= Maria Rantho =

South African politician

Maria Rantho (1953 – July 12, 2002) was a South African disability rights activist and politician. She was the first wheelchair user elected to the National Assembly of South Africa.

==Career==
Rantho was working as a nurse when she survived a spinal injury in an automobile accident; she used a wheelchair afterwards. She co-founded and became chair of Disabled People South Africa, worked for the formation of the Disabled Women's Development Programme, and was a member of the African National Congress Women's League. In the restructuring of South Africa after apartheid, she was responsible for the disability desk in the Deputy President's office; her projects were later formalized as the Office on the Status of Disabled Persons.

In 1994, Rantho was elected to the National Assembly of South Africa, the first disabled member of that body. She was part of the team that drafted the disability policy passed by the South African government in 1997. She left Parliament in 1998 and worked at the Public Service Commission afterwards, until her death.

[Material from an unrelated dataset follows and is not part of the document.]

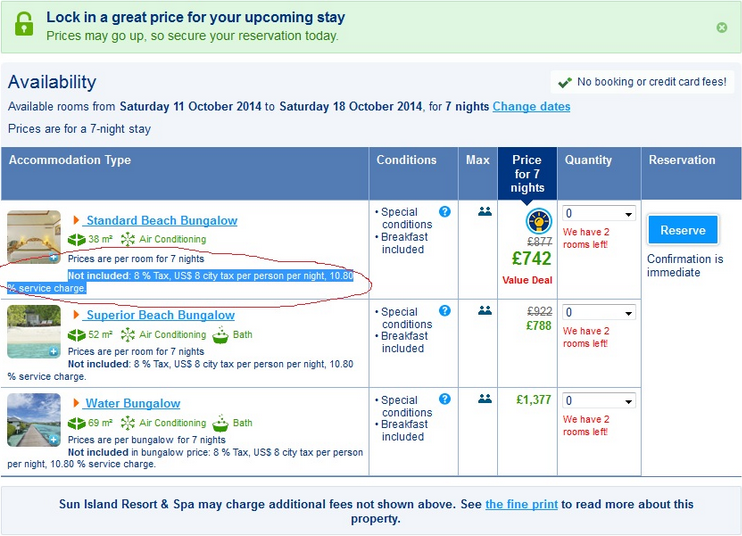Click the Bath icon for Superior Beach Bungalow

click(220, 335)
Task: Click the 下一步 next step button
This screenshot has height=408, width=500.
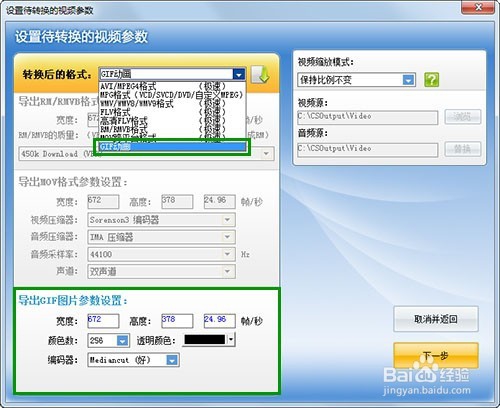Action: tap(436, 356)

She was deputy chair of Disabled Peoples' International, and in that role made a presentation to the United Nations' Fourth World Conference on Women, held in Beijing in 1995:

...a disability can be endured, but the lack of human rights, the marginalization and exclusion, the deprivation of equal opportunities and the institutional discrimination that girls and women with disabilities are facing, cannot be endured, and can no longer be tolerated.

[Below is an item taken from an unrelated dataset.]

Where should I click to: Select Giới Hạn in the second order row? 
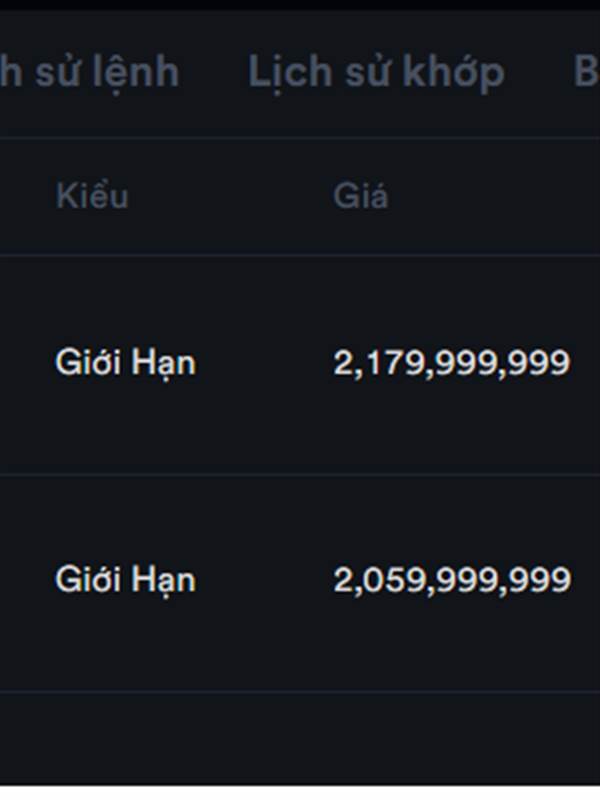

==Personal life and legacy==
Rantho died suddenly in 2002, at Pretoria. She was survived by a son, Mpho.

The Maria Rantho Clinic in Soshanguve township near Pretoria is named for Rantho, and focuses on HIV/AIDS treatment, mental health, nutrition, and family planning.

Filmmaker Shelley Barry ends her film "Taxi Wars" (2007) with a dedication to Rantho: "Dedicated to the spirit of South African activist Maria Rantho and to all comrades who still wheel the earth continuing their fight for our liberation."